Stated exercise:
Reproduce word for word every line below, from the line containing "The width and height of the screenshot is (1232, 964)." through the line containing "Looking at the screenshot, I should (x=442, y=103).", both of those lines included.

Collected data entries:
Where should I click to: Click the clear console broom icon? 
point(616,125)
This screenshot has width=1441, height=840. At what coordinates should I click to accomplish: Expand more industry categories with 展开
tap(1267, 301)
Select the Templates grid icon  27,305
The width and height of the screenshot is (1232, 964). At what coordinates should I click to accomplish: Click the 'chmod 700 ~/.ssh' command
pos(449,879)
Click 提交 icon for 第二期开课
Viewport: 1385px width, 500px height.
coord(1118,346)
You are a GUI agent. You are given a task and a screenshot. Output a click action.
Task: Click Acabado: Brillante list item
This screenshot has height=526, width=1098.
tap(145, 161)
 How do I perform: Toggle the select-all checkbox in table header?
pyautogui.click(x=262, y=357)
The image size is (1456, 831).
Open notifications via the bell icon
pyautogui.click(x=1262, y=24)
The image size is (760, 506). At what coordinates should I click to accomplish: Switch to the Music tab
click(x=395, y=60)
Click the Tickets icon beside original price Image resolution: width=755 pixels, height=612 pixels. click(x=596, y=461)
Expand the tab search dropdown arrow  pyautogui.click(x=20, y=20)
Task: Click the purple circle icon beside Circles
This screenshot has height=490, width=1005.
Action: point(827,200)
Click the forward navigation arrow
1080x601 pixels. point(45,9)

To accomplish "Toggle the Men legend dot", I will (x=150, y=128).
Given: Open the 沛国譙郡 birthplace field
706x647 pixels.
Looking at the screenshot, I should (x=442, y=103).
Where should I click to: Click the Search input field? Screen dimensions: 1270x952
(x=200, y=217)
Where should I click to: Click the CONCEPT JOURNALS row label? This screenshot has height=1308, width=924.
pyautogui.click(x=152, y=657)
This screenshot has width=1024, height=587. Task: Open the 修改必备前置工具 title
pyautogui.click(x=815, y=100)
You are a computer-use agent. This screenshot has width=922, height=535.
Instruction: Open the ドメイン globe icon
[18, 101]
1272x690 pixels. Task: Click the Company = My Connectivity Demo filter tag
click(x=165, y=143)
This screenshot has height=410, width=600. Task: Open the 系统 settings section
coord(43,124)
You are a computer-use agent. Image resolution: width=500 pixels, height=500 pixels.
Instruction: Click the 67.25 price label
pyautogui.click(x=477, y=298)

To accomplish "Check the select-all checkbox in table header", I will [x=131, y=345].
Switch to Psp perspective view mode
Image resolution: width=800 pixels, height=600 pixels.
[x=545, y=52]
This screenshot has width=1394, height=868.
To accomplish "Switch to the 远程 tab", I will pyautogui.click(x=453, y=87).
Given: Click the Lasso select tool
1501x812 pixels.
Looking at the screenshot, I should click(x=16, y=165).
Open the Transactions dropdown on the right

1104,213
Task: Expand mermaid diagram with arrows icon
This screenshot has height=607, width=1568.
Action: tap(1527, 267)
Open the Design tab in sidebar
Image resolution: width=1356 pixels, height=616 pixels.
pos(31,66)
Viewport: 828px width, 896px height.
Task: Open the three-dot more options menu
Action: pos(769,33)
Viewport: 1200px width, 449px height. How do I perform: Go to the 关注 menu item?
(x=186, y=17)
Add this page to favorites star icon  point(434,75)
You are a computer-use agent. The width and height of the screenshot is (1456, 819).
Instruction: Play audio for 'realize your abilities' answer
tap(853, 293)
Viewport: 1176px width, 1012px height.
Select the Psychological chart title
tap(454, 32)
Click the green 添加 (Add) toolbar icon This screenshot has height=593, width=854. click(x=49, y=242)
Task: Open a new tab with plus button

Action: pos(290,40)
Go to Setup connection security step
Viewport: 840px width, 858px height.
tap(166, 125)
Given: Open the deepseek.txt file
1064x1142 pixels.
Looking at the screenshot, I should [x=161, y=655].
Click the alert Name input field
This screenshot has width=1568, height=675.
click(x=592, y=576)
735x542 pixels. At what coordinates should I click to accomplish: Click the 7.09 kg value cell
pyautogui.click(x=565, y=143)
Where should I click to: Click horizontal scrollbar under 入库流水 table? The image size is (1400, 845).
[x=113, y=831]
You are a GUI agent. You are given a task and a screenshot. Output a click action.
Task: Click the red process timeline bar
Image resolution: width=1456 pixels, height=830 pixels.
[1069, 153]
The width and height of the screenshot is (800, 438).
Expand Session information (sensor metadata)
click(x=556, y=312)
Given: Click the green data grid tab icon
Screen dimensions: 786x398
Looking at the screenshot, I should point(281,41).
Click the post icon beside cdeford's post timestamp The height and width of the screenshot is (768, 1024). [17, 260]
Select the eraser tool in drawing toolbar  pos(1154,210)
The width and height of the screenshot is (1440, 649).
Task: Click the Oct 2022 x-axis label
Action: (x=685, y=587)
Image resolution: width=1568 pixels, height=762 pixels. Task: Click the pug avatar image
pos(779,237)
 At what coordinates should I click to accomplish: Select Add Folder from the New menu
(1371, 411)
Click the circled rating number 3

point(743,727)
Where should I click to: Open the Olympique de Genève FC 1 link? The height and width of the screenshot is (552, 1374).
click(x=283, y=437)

Task answer:
The width and height of the screenshot is (1232, 964). At what coordinates should I click to accomplish: Click the 'chmod 700 ~/.ssh' command
pos(449,879)
Click 提交 icon for 第二期开课
Viewport: 1385px width, 500px height.
coord(1118,346)
You are a GUI agent. You are given a task and a screenshot. Output a click action.
Task: Click Acabado: Brillante list item
This screenshot has height=526, width=1098.
tap(145, 161)
 How do I perform: Toggle the select-all checkbox in table header?
pyautogui.click(x=262, y=357)
The image size is (1456, 831).
Open notifications via the bell icon
pyautogui.click(x=1262, y=24)
The image size is (760, 506). At what coordinates should I click to accomplish: Switch to the Music tab
click(x=395, y=60)
Click the Tickets icon beside original price Image resolution: width=755 pixels, height=612 pixels. click(x=596, y=461)
Expand the tab search dropdown arrow  pyautogui.click(x=20, y=20)
Task: Click the purple circle icon beside Circles
This screenshot has height=490, width=1005.
Action: point(827,200)
Click the forward navigation arrow
1080x601 pixels. point(45,9)

To accomplish "Toggle the Men legend dot", I will (x=150, y=128).
Given: Open the 沛国譙郡 birthplace field
706x647 pixels.
Looking at the screenshot, I should (x=442, y=103).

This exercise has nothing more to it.